08Jan2021
« Le besoin d’un discours confiant, transparent, construit, d’une force de sécurité est plus important qu’avant »
Interview du Général Laurent Bitouzet, Chef du SIRPA-Gendarmerie et Conseiller pour la Communication du Directeur général de la Gendarmerie nationale. La Gendarmerie nationale dispose de son propre service Communication, le SIRPA- Gendarmerie, qui n’a rien à envier aux directions communication des grandes entreprises françaises. Il a su s’adapter aux besoins croissants de pédagogie et de lien de confiance entre les forces de l’ordre, en particulier les 100 000 gendarmes et 30 000 réservistes, et la population.
Vous êtes à la tête du « SIRPA-Gendarmerie » : pouvez-vous expliciter pour les non-initiés ?
SIRPA signifie Service d’Information et de Relations Publiques des Armées, c’est le nom traditionnel issu du ministère des Armées, conservé en 2009 au ministère de l’Intérieur.
En d’autres termes, c’est la Direction de la communication de la Gendarmerie nationale : le service qui a la charge de l’ensemble des missions de communication interne et externe pour l’institution. Au quotidien, s’occuper de la communication de la Gendarmerie c’est expliquer ce qu’elle fait, valoriser les réussites de ses opérations, mais surtout faire connaître l’institution pour expliquer aux citoyens comment sont organisées les forces de sécurité qui les protègent.
Est-ce que ce besoin de communiquer sur l’action de la Gendarmerie s’est imposé de manière beaucoup plus forte ces dernières années ?
J’ai toujours considéré, partout où j’ai été engagé, que mener une action de sécurité devait se prolonger par une action de communication.
Il y a toujours eu besoin d’expliquer, mais aujourd’hui le besoin d’un dis- cours transparent et construit d’une force de sécurité, est indispensable pour faire face aux effets de « multiples informations », liés au numérique et aux réseaux sociaux.
C’est un devoir pour la Gendarmerie, sous l’autorité du ministère de l’Intérieur, d’expliquer en transparence ce que l’on fait.
Plus nous explicitons ce que nous faisons, ce que nous sommes, plus nous créons le lien de confiance nécessaire avec la population et combattons les effets négatifs de l’aveuglement numérique.
Comment est structuré ce service Communication ?
Nous fonctionnons comme une agence de communication et regroupons tous les métiers. Nous utilisons de nombreux vecteurs de communication : de la création de fictions littéraires, cinématographiques ou de séries TV, en proposant des parcours d’inspiration aux scénaristes et réalisateurs, en passant par des salons de recrutement, des campagnes en ligne, ou encore de l’événementiel tel que notre participation annuelle à la caravane du Tour de France.

* [Extrait de données]:

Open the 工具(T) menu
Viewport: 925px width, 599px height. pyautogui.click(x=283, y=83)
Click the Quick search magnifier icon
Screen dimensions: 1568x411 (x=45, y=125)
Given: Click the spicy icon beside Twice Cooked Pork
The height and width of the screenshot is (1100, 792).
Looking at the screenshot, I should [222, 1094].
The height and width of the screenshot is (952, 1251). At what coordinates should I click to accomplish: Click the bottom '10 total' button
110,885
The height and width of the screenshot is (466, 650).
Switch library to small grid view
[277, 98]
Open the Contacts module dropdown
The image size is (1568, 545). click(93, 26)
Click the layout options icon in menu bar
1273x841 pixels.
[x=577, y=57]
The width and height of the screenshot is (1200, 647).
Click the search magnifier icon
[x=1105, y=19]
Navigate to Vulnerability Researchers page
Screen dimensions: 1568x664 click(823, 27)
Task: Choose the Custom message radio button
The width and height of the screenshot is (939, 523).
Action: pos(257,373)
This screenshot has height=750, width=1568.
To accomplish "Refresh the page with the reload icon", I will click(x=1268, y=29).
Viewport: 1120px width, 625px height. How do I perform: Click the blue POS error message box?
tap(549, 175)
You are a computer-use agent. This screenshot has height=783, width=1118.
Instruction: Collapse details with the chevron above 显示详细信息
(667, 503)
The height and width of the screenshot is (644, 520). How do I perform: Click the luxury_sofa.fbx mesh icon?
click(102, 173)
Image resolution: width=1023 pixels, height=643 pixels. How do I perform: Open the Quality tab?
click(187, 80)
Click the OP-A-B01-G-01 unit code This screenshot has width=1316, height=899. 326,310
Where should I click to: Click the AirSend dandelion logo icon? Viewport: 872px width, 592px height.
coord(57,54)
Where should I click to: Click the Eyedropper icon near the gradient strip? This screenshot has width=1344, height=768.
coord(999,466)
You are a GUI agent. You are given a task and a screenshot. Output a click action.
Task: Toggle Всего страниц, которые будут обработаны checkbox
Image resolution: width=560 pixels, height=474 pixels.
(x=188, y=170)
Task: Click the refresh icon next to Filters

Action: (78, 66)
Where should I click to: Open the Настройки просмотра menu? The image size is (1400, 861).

* [Consignes]:
[a] Indiquez par oui ou non si chaque affirmation concorde avec l’extrait du document, en citant mot pour mot le passage qui tranche : (i) le nom SIRPA a été conservé en 2009 au ministère de l’Intérieur ; (ii) le service Communication de la Gendarmerie se charge uniquement de la communication externe ; (iii) la Gendarmerie participe chaque année à la caravane du Tour de France.
[b] Reformulez sous forme de liste le paragraphe de l’extrait du document qui commence par « Nous fonctionnons comme une agence », en conservant ses faits principaux.
[c] Transcrivez fidèlement l’extrait du document depuis « SIRPA signifie Service » jusqu’à « qui les protègent. » inclus.

* [Réponses fournies]:
[a]
(i) Oui : « conservé en 2009 au ministère de l’Intérieur ».
(ii) Non : « l’ensemble des missions de communication interne et externe pour l’institution ».
(iii) Oui : « notre participation annuelle à la caravane du Tour de France ».

[b]
- Fonctionnement comme une agence de communication regroupant tous les métiers
- Nombreux vecteurs de communication :
  - création de fictions littéraires, cinématographiques ou de séries TV, avec des parcours d’inspiration proposés aux scénaristes et réalisateurs
  - salons de recrutement
  - campagnes en ligne
  - événementiel, dont la participation annuelle à la caravane du Tour de France

[c]
SIRPA signifie Service d’Information et de Relations Publiques des Armées, c’est le nom traditionnel issu du ministère des Armées, conservé en 2009 au ministère de l’Intérieur.
En d’autres termes, c’est la Direction de la communication de la Gendarmerie nationale : le service qui a la charge de l’ensemble des missions de communication interne et externe pour l’institution. Au quotidien, s’occuper de la communication de la Gendarmerie c’est expliquer ce qu’elle fait, valoriser les réussites de ses opérations, mais surtout faire connaître l’institution pour expliquer aux citoyens comment sont organisées les forces de sécurité qui les protègent.